What you have to do
Each entry needs to be duplicated exactly.

Entries supplied
== == ==
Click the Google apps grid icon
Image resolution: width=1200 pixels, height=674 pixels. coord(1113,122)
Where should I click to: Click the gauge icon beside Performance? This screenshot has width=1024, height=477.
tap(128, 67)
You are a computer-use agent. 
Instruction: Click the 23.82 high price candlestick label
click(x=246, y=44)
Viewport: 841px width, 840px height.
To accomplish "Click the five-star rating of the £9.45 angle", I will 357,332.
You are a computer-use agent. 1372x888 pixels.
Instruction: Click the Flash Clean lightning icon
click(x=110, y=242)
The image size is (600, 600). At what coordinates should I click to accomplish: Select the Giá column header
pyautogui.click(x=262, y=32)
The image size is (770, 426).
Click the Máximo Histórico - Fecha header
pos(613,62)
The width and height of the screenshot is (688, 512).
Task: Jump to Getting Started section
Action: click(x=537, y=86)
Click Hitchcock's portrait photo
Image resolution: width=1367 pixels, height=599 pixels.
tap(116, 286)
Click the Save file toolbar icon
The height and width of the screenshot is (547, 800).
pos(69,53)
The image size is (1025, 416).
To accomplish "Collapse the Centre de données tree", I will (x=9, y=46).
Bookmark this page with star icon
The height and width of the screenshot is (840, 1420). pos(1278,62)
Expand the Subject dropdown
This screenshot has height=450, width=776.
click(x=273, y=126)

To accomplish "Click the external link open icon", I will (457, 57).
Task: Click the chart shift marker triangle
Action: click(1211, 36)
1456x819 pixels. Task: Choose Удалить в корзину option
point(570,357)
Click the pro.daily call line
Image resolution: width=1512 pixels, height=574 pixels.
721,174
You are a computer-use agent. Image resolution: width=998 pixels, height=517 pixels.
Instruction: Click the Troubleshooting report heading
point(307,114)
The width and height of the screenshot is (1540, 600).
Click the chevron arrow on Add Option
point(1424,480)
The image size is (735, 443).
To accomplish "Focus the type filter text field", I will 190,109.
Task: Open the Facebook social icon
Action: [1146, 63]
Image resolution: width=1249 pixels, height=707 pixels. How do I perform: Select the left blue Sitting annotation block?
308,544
== == ==
Output of the task
Click the Google apps grid icon
Image resolution: width=1200 pixels, height=674 pixels. coord(1113,122)
Where should I click to: Click the gauge icon beside Performance? This screenshot has width=1024, height=477.
tap(128, 67)
You are a computer-use agent. 
Instruction: Click the 23.82 high price candlestick label
click(x=246, y=44)
Viewport: 841px width, 840px height.
To accomplish "Click the five-star rating of the £9.45 angle", I will 357,332.
You are a computer-use agent. 1372x888 pixels.
Instruction: Click the Flash Clean lightning icon
click(x=110, y=242)
The image size is (600, 600). At what coordinates should I click to accomplish: Select the Giá column header
pyautogui.click(x=262, y=32)
The image size is (770, 426).
Click the Máximo Histórico - Fecha header
pos(613,62)
The width and height of the screenshot is (688, 512).
Task: Jump to Getting Started section
Action: click(x=537, y=86)
Click Hitchcock's portrait photo
Image resolution: width=1367 pixels, height=599 pixels.
tap(116, 286)
Click the Save file toolbar icon
The height and width of the screenshot is (547, 800).
pos(69,53)
The image size is (1025, 416).
To accomplish "Collapse the Centre de données tree", I will (x=9, y=46).
Bookmark this page with star icon
The height and width of the screenshot is (840, 1420). pos(1278,62)
Expand the Subject dropdown
This screenshot has height=450, width=776.
click(x=273, y=126)

To accomplish "Click the external link open icon", I will (457, 57).
Task: Click the chart shift marker triangle
Action: click(1211, 36)
1456x819 pixels. Task: Choose Удалить в корзину option
point(570,357)
Click the pro.daily call line
Image resolution: width=1512 pixels, height=574 pixels.
721,174
You are a computer-use agent. Image resolution: width=998 pixels, height=517 pixels.
Instruction: Click the Troubleshooting report heading
point(307,114)
The width and height of the screenshot is (1540, 600).
Click the chevron arrow on Add Option
point(1424,480)
The image size is (735, 443).
To accomplish "Focus the type filter text field", I will 190,109.
Task: Open the Facebook social icon
Action: [1146, 63]
Image resolution: width=1249 pixels, height=707 pixels. How do I perform: Select the left blue Sitting annotation block?
308,544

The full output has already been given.